Let $F: V \times W\rightarrow Z$, where $V,W,Z$ are finite-dimensional smooth (or analytic) manifolds and $F$ is smooth (or analytic). Assume that $\dim W=\dim Z$ and the usual inverse function theorem applies when we fix the first argument of $F$, so locally we have an inverse (w.r.t. the second argument of $F$) mapping $f: V \times Z \rightarrow W$ such that for any $v,w,z$ from suitably chosen small vicinities we have $F(v,f(v,z))\equiv z$ and $f$ is smooth (or analytic). Here comes the question:

Is there any sensible way to glue together these $f$'s so that we can speak of them globally, and under which conditions?

More precisely, is there a way to treat this situation "as if" $f$ were defined globally, without doing the "restrict ourselves to suitably chosen small vicinities" thing all the time, even if we allow the Jacobian of $F$ w.r.t. $w$ to vanish at some points or even on some submanifolds of $V\times W$ of nonzero codimension?

I do not quite expect that (under reasonably mild conditions) one can construct a global $f$ defined on the whole $Q=Z\times V/Sing$ where $Sing=\lbrace(v,z)\in V\times Z|f \quad \mbox{can't be reasonably defined}\rbrace$ but perhaps one can have a sheaf of such $f$'s on $Q$ or something of the sort?

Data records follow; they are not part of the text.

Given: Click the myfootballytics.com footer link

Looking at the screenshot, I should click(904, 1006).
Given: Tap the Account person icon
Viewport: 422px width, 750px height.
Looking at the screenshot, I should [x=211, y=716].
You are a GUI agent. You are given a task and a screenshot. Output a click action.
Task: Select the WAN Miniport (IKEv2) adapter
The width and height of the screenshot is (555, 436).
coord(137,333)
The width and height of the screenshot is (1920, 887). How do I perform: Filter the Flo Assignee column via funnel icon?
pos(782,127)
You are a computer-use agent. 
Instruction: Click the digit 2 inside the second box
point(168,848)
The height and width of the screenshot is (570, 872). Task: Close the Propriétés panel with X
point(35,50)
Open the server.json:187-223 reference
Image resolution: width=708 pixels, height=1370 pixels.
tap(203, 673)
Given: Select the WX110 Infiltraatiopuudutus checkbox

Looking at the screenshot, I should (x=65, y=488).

I just started with learning the sheaf theory, so I don't quite (yet) know how to make things work on my own.

While in my particular application I would like $V$ to be a manifold, if this makes things easier, I can quite well make do with $W$ and $Z$ being just open domains in $\mathbb{R}^n$ or $\mathbb{C}^n$ (or whole $\mathbb{R}^n$ or $\mathbb{C}^n$ for that matter); that's the main reason why I wrote the domain of $F$ as $V\times W$ rather than just some general manifold $M$.

In fact, I am quite convinced that things like that should have been treated in the literature but I wasn't able to google up anything reasonable so far (maybe I just don't know the right keywords), so pointing out any suitable references is most welcome.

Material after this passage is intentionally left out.